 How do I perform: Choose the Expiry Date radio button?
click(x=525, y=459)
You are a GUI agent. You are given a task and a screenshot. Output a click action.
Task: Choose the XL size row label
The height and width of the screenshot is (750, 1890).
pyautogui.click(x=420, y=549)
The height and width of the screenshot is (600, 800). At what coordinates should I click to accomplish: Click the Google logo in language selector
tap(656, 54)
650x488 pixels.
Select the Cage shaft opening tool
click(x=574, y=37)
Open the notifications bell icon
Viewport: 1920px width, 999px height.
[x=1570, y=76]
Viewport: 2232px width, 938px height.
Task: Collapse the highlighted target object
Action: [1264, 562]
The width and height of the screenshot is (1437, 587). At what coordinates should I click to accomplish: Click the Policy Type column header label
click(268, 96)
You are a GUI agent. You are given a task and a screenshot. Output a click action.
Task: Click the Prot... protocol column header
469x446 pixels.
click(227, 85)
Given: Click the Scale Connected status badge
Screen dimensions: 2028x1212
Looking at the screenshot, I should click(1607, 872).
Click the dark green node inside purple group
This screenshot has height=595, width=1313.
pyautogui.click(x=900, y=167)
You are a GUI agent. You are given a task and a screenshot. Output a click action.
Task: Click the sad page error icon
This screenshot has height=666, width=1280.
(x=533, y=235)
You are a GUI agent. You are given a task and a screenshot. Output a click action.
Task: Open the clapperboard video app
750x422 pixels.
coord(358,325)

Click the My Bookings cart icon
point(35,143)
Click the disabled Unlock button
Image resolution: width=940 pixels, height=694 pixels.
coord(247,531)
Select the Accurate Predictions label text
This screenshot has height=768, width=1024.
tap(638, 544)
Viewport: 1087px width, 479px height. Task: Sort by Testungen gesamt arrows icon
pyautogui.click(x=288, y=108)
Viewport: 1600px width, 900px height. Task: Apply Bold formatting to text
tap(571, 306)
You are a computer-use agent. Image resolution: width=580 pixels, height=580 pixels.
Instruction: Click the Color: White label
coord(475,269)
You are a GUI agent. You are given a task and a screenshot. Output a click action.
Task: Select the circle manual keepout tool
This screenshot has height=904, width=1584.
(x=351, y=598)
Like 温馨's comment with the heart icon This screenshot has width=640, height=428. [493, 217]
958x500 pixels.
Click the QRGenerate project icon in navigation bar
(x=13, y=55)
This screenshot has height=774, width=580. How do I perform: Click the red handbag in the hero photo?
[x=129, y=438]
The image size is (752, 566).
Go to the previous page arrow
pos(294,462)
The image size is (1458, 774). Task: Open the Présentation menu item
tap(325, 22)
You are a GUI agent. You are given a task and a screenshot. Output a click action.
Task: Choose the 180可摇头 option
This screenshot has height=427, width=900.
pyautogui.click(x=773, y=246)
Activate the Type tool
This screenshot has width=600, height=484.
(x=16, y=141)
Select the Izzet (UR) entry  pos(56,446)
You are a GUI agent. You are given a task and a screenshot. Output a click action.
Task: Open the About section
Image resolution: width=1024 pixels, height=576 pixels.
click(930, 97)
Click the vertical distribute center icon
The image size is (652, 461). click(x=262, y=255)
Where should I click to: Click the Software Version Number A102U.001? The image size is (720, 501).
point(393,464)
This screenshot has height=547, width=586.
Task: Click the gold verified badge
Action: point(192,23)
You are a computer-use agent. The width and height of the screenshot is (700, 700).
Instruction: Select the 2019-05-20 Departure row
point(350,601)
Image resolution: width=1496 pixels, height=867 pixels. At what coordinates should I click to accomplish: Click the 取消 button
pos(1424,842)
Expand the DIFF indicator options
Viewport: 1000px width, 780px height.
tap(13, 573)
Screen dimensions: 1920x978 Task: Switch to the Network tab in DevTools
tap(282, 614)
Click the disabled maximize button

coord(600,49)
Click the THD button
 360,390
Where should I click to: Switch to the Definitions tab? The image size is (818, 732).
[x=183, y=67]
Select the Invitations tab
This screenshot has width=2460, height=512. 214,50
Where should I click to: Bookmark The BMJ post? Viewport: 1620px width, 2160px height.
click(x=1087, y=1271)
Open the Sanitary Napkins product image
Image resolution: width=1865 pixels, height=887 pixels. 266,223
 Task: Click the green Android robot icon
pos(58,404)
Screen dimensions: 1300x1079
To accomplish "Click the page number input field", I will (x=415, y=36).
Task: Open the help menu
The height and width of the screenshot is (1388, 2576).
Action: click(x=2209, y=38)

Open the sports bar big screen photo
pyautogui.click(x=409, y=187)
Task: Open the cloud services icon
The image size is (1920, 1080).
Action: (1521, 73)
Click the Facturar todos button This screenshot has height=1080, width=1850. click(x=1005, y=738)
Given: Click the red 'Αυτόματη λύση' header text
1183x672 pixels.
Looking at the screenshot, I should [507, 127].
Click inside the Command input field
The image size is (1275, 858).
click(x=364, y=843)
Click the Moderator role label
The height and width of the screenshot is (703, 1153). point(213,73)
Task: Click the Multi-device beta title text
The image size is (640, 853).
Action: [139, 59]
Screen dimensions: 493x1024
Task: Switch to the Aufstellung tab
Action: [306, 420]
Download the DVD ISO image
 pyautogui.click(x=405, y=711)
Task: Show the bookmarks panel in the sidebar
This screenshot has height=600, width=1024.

■ Given instruction:
Reproduce the records verbatim from their first line through the line that contains "click(x=574, y=37)", including that line.

■ Output:
 How do I perform: Choose the Expiry Date radio button?
click(x=525, y=459)
You are a GUI agent. You are given a task and a screenshot. Output a click action.
Task: Choose the XL size row label
The height and width of the screenshot is (750, 1890).
pyautogui.click(x=420, y=549)
The height and width of the screenshot is (600, 800). At what coordinates should I click to accomplish: Click the Google logo in language selector
tap(656, 54)
650x488 pixels.
Select the Cage shaft opening tool
click(x=574, y=37)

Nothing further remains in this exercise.